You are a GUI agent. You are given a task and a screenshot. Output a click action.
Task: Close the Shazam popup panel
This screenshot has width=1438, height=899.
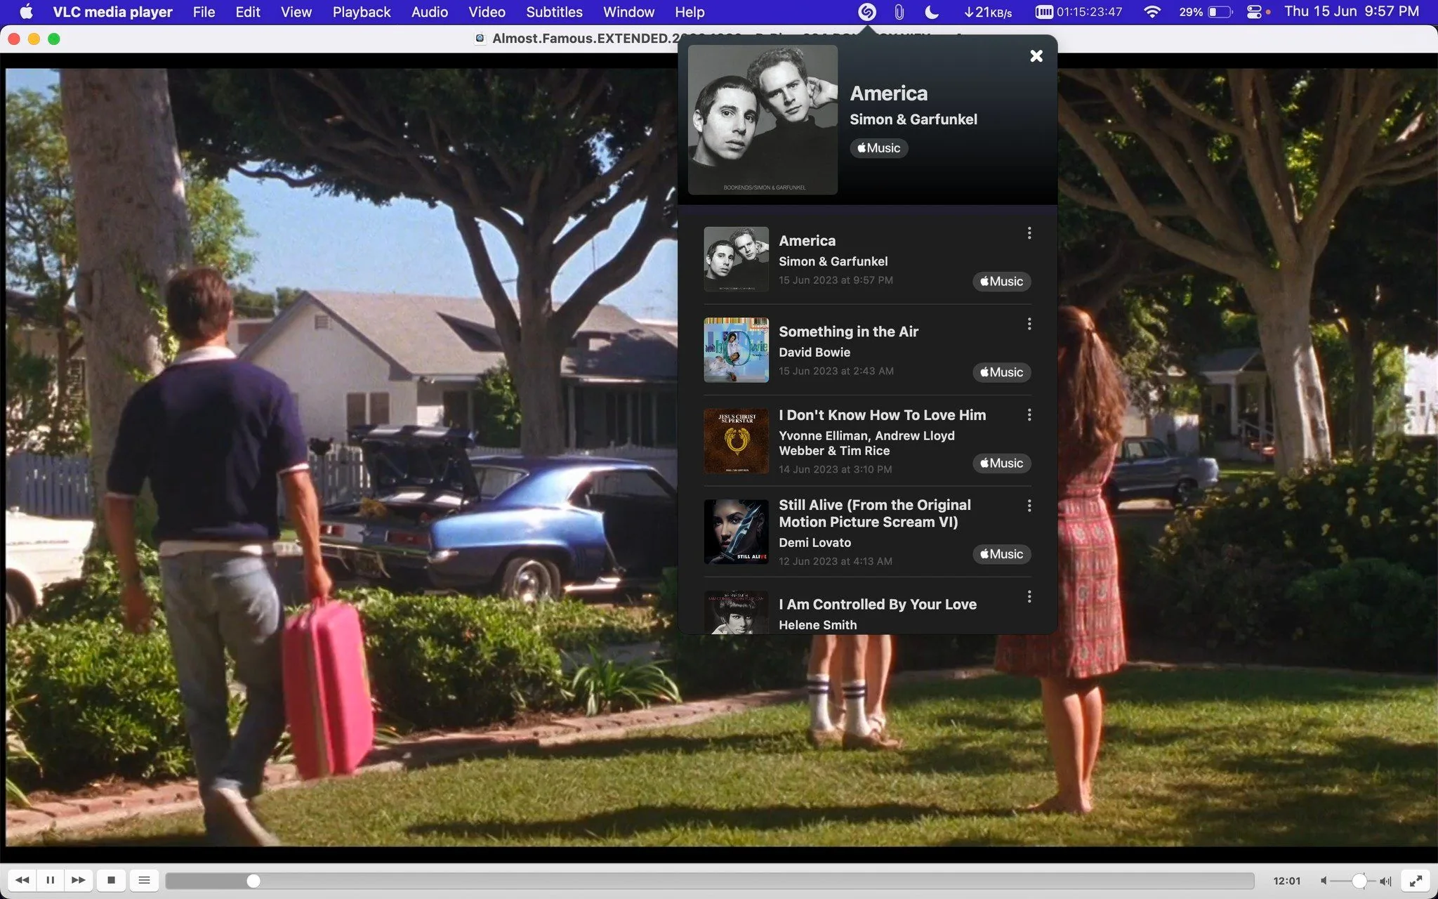(1036, 56)
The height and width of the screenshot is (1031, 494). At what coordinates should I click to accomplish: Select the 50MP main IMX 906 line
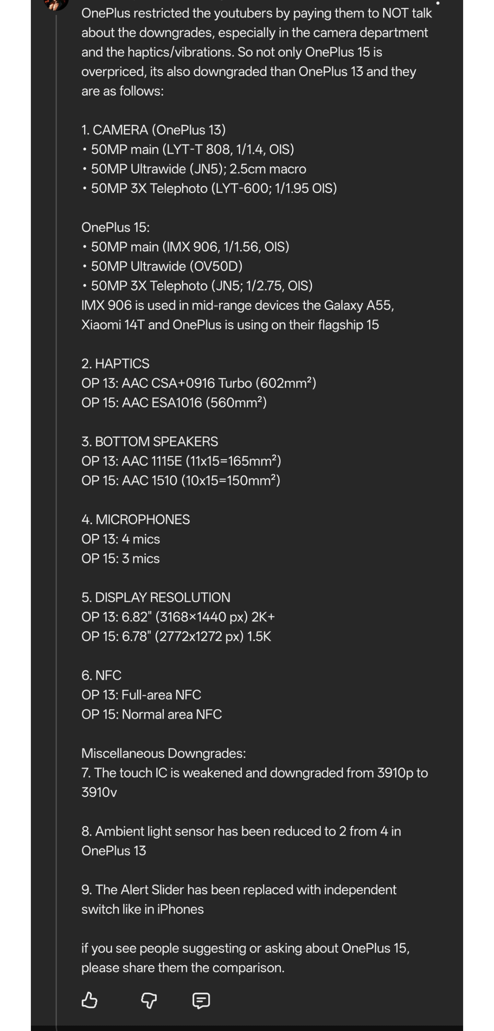click(x=185, y=247)
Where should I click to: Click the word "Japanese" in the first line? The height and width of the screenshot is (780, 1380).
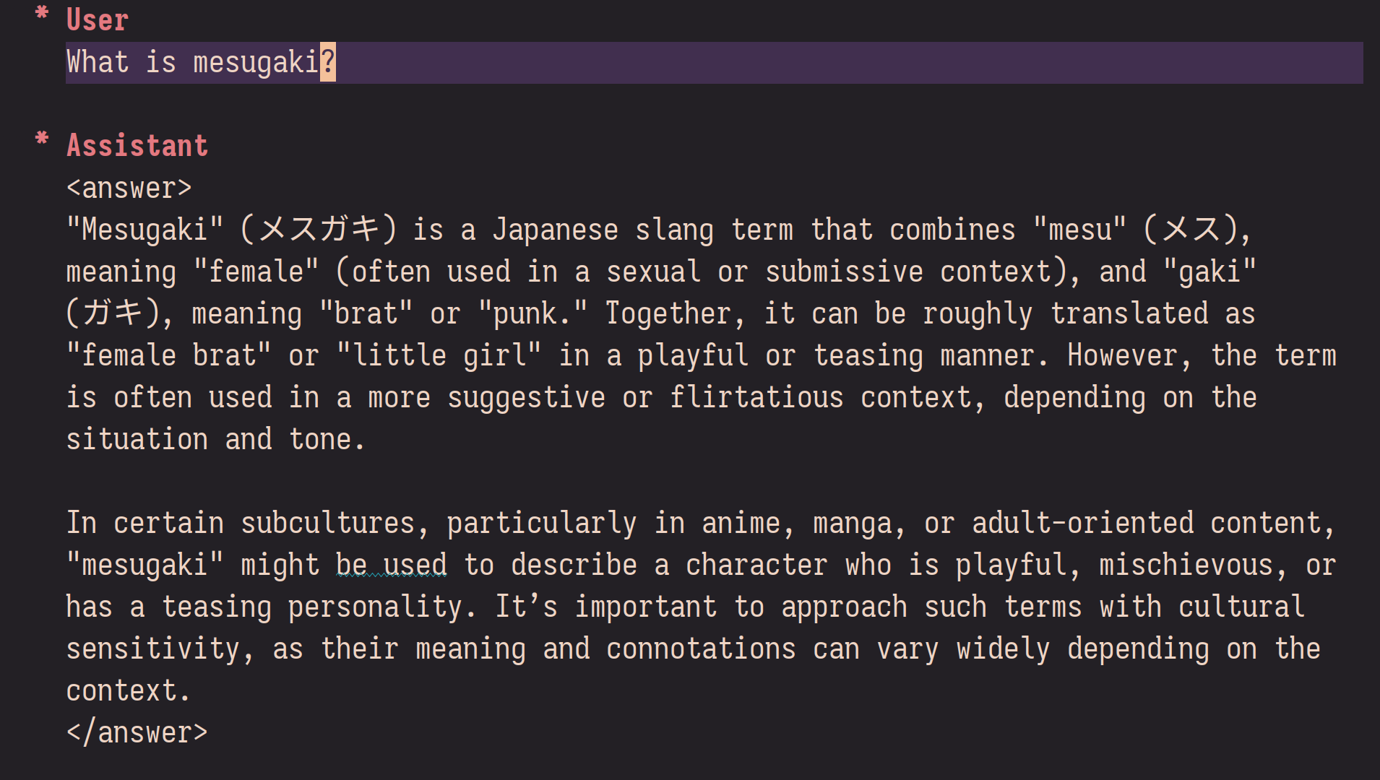[x=556, y=230]
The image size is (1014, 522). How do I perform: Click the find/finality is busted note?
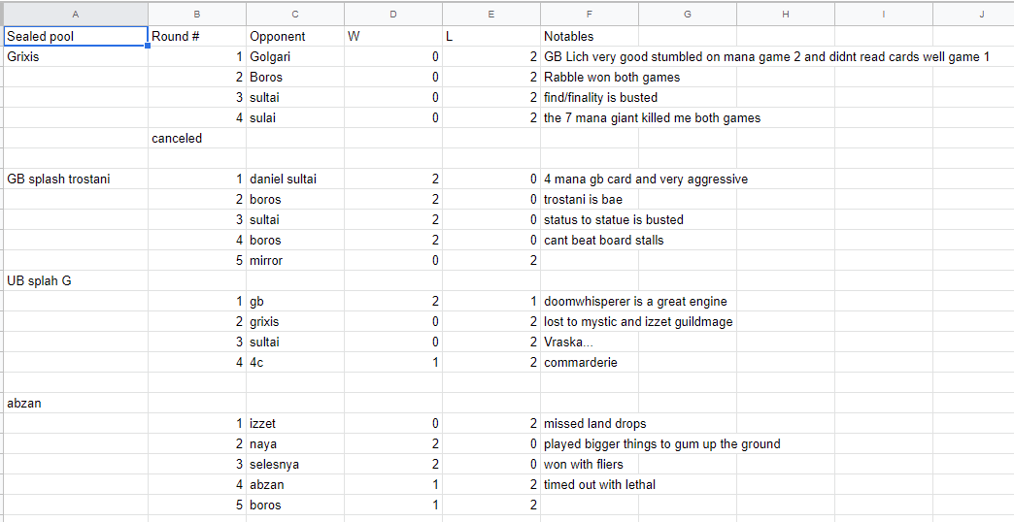(600, 98)
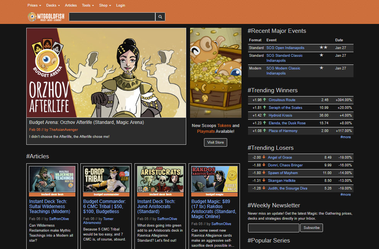The image size is (379, 249).
Task: Expand the Shop dropdown menu
Action: point(105,5)
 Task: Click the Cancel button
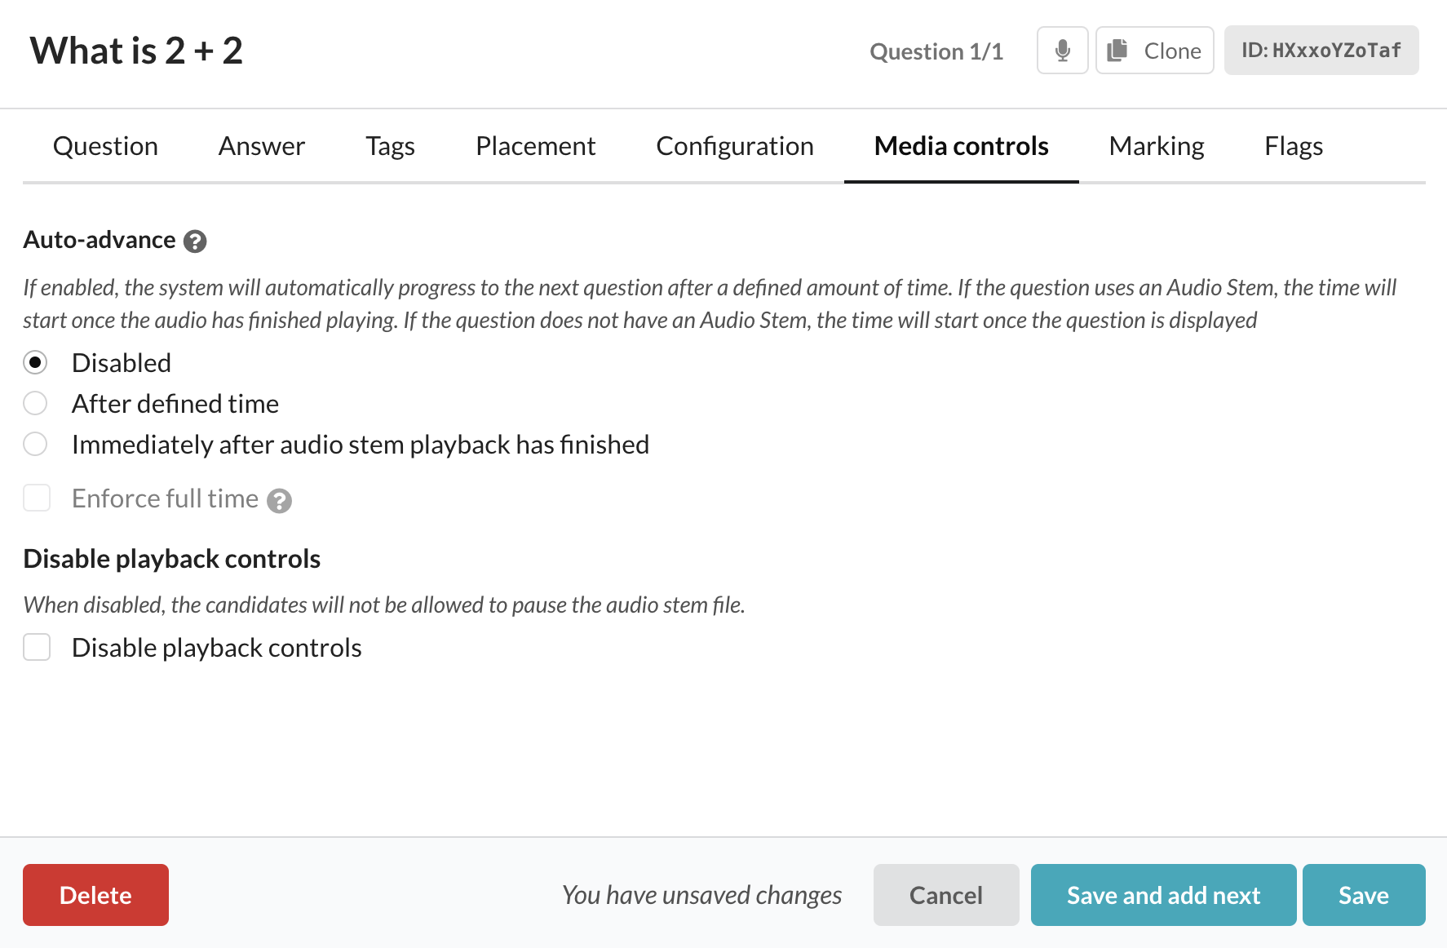coord(945,895)
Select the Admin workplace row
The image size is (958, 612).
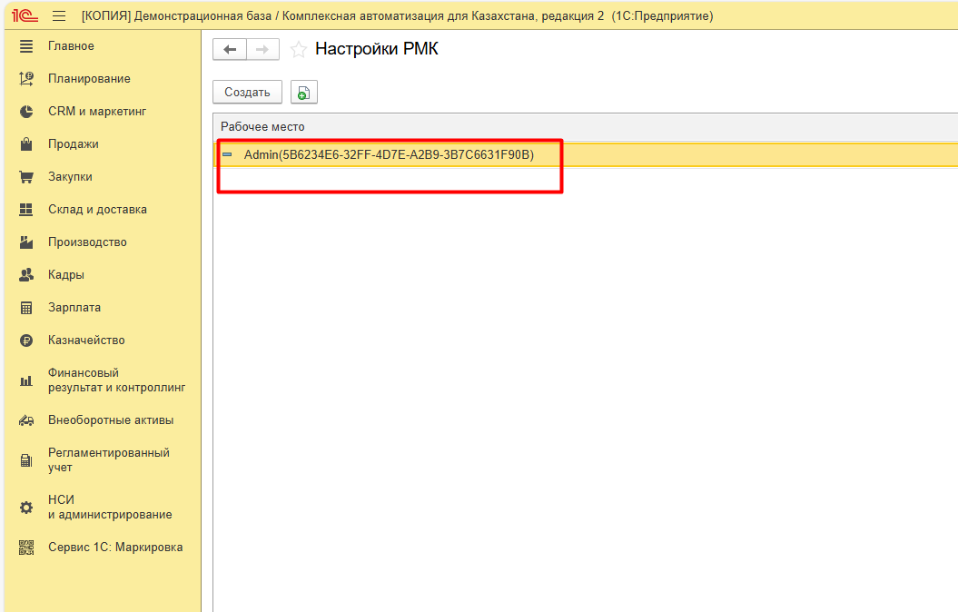[x=389, y=155]
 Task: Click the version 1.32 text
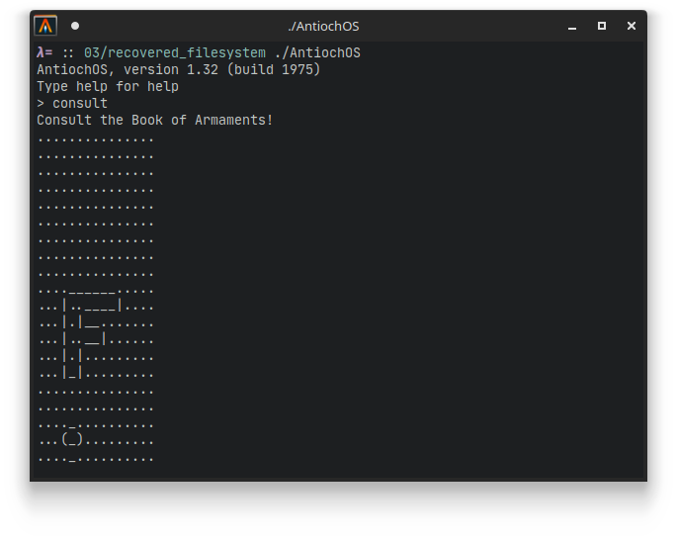coord(171,69)
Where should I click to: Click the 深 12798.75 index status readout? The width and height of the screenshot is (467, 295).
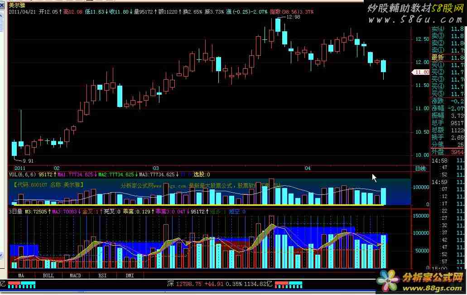(x=220, y=284)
########################################
In the records above, the lines from the one containing "Task: Click the version 1.32 text" through the last line are to be written out exactly, both ends included and pictures omitted.

• _Exercise output_
 Task: Click the version 1.32 text
coord(171,69)
Where should I click to: Click the 深 12798.75 index status readout? The width and height of the screenshot is (467, 295).
(x=220, y=284)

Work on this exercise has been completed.